Dava avukatlarından Abdullah Zeytun, “AYM, devletin iddialarını ve güvenlik tezini esas alıyor. Mahkeme, Rozerin’in bir örgüt üyesi olduğu varsayımı ile hareket ederek, olaydaki güç kullanımının ‘meşru amaca ulaşmak için mutlak zorunlu ve orantılı’ olduğuna kanaat getirmiş görünüyor. Kararı, AYM’nin sokağa çıkma yasaklarına ilişkin tutumu ile paralel bir karar olarak görüyorum" dedi. 
 
Yasaklar sürecinde hukukun askıya alındığını söyleyen Zeytun, "Rozerin Çukur da bir Kürt olarak bu gerçeğin içinde katledildi" dedi. Mahkemenin olayları ele alış biçiminin "tek taraflı ve güvenlikçi" olduğunu söyleyen Zeytun, "Henüz 17 yaşında, üzerinde okul üniforması olan bir gencin kolluk güçlerine karşı nasıl bir ölümcül tehlike teşkil ettiğine dair net bir kanıt yokken, temel hukuk kriterleri varsayımlar üzerinden değerlendiriliyor. Bu da devletin anlatısını onaylamış durumda.

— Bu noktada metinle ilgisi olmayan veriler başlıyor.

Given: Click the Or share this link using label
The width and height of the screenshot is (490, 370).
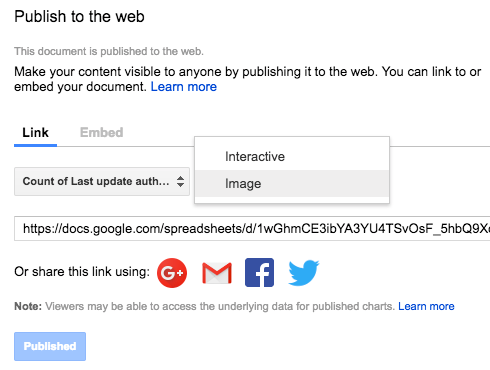Looking at the screenshot, I should pyautogui.click(x=82, y=272).
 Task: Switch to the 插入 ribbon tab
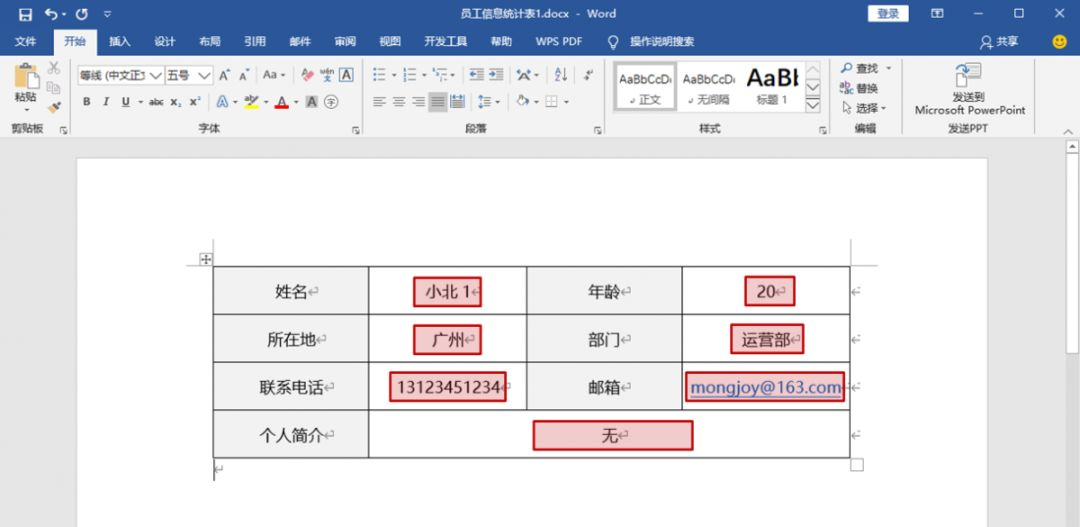click(120, 42)
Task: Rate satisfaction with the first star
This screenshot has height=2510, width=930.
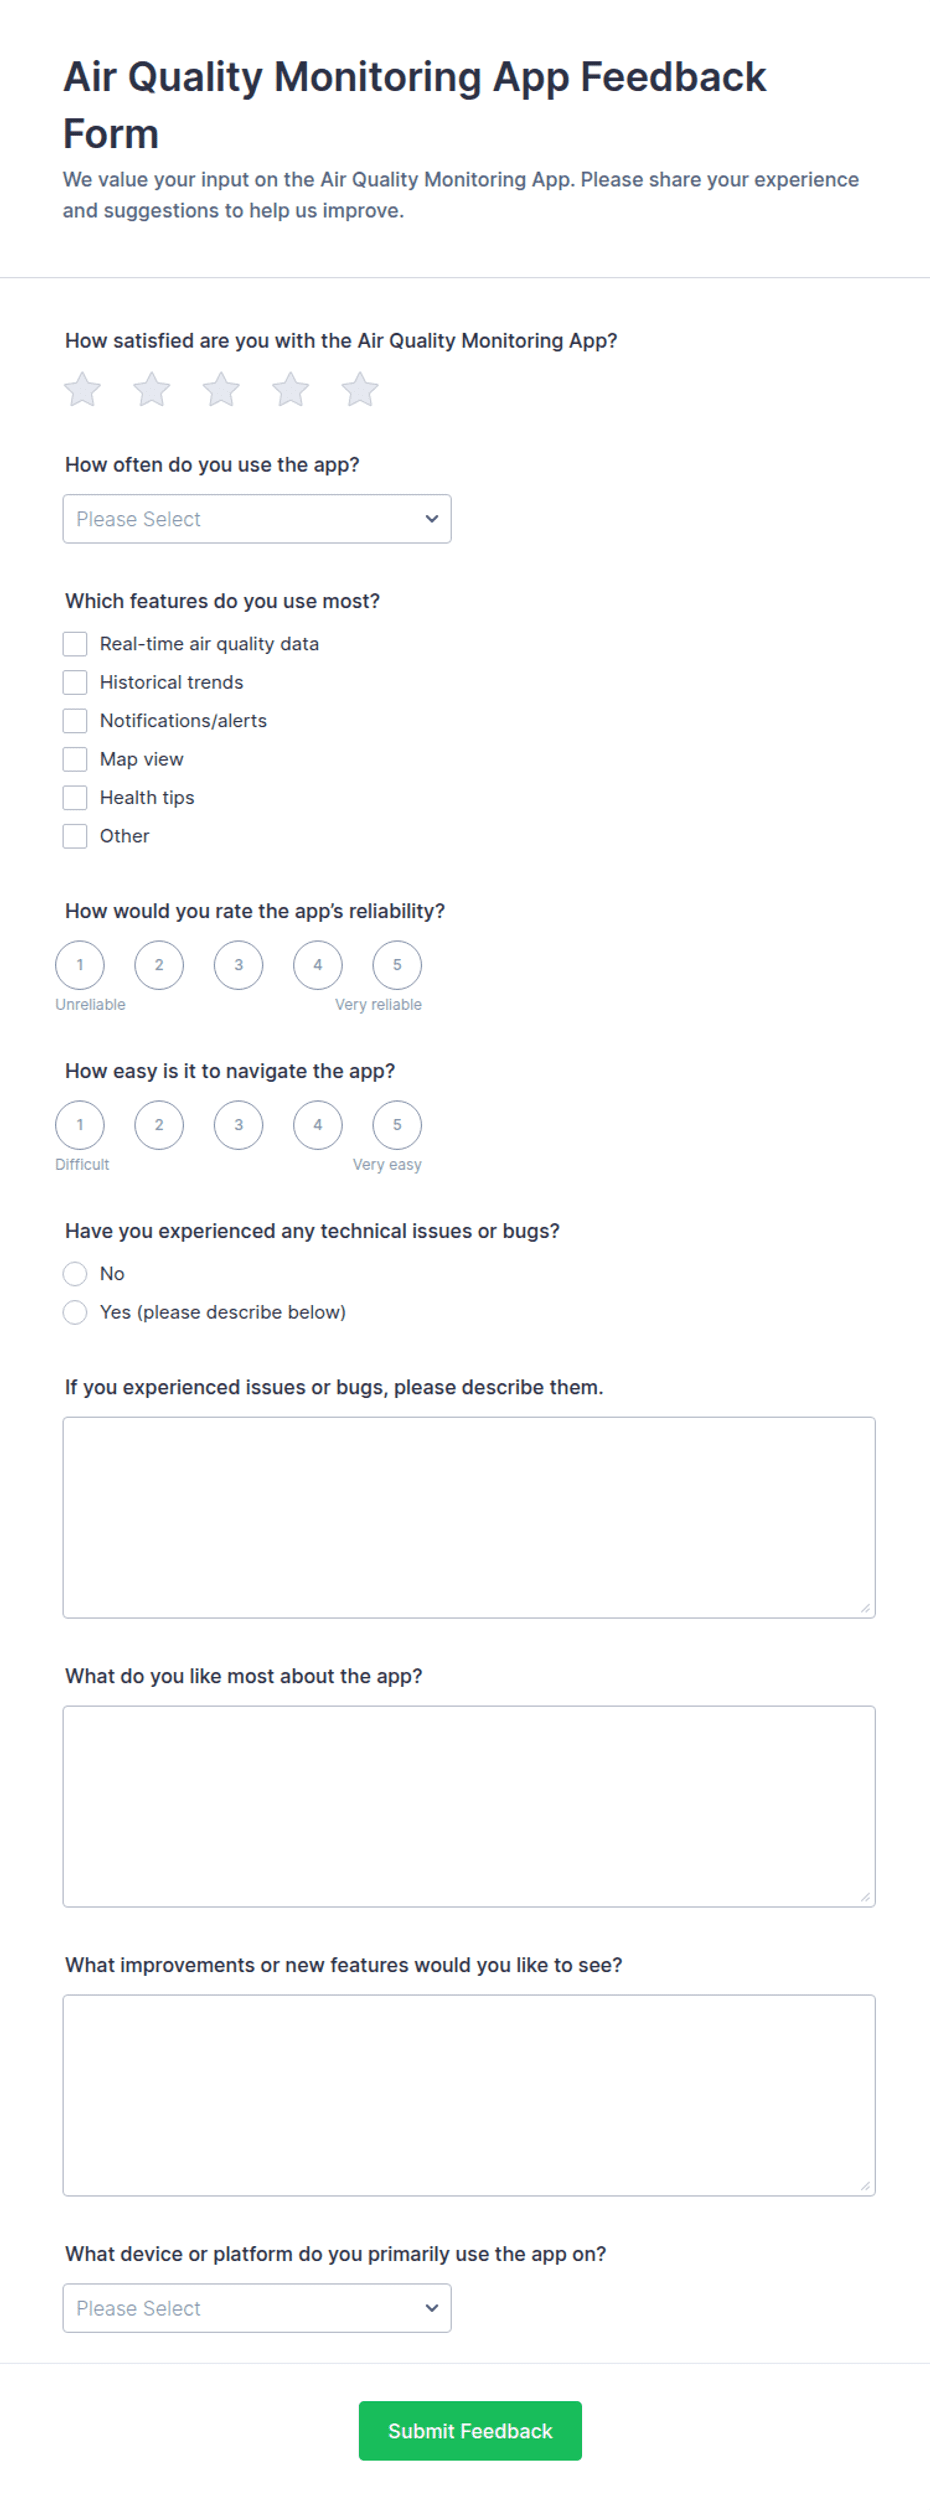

AYM’nin yaşam hakkını koruma görevinden ziyade, güvenlik politikasına ve perspektifine ağırlık verdiğini gösteriyor” ifadelerini kullandı. 
 
AYM kararındaki "silahlı eylemlerine devam edeceği değerlendirmesi neticesinde öldürülmüştür" ifadelerinin sakıncalı bir tespit olduğunu dile getiren Zeytun, "İleride suç işlemeye devam edeceği varsayımıyla ölümcül güç kullanılması açıkçası yargısız infaz anlamına gelir. Oysa burada Rozerin’in teslim olmayacağı ve eylemlerine devam edeceği gibi tamamen varsayıma veya öngörüye dayalı bir gerekçeden söz ediliyor. Bu öngörünün dayanağı nedir? Rozerin elinde silahla mı yakalandı, üzerindeki ateş açma fiili devam mı ediyordu, yoksa sadece kaçmaya mı çalışıyordu? Bu konularda bir cevap yok. Sadece bir varsayım ile bir insanın yaşamına son verilmesini haklı göstermek hukukun temel prensiplerine aykırı" ifadelerini kullandı. 
 
‘SOMUT DELİL YOK’
 
İHD Amed Şubesi yöneticilerinden avukat Yakup Güven ise, Rozerin Çukur'un "örgüt üyesi" olarak değerlendirilemeyeceği, değerlendirilse dahi polis-askerlerin sorumlu olduğu yasaların olduğunu vurguladı. Güven, "Suç işlendiği iddia ediliyorsa dahi yaşam hakkının ihlali, başvurulacak bir yöntem değildir. Çocuğun yaşamını yitirdiği anda polisin hangi tür yolları kullanıp bir neticeye ulaşmadığını, çocuğun o an nasıl tehdit teşkil ettiğinin tespit edilmesi gerektiğini söyledik. Buna dair somut bir delil yok. Kolluk birimlerinin beyanlarını gerçekçi bulmuyoruz" dedi. 
  
Güven, Rozerin Çukur’un polislerle çatıştığı yönündeki iddialara dair şunları söyledi: "Eğer kolluğun öyle bir görüşü varsa, ona dair bir tutanak olması gerekiyor. İşte ‘Şu tarihte, şu saatte, şu kişilerin tarafımıza şöyle bir saldırı yaptığı somut olarak tespit edilmiştir’ denir. Dosyada öyle bir tutanak olmadığını görüyoruz."
 
Soruşturmanın etkili yürütülmediğini söyleyen Güven, "Yaşam hakkının ihlaliyle ilgili bir dosyada çocuğun öldüğü an, tarih, saate ilişkin veriler olur. Tüm görgü tanıkları, suç delilleri, ifade ve beyanlar hepsi dosya kapsamında bulunur. Soruşturma dosyasında bu aşamaların hiçbiri yok. Ne bir şüphelinin beyanı alınmış, ne dosyada bir şüpheli var" dedi. 
 
AİHM'E BAŞVURU
 
Dosyayı Avrupa İnsan Hakları Mahkemesi’ne (AİHM) taşıdıklarını aktaran Güven, şöyle devam etti: "Cezasızlık politikası yıllardır bu halkın başına bela olmuştur. Mağduriyetler daha da büyümüştür. Bu sistemin artık ifşa edilmesi, teşhir edilmesi, tarihte bir daha önümüze çıkmaması gerektiğini beyan ediyoruz. Bu yoldaki mücadelemizi sürdüreceğiz."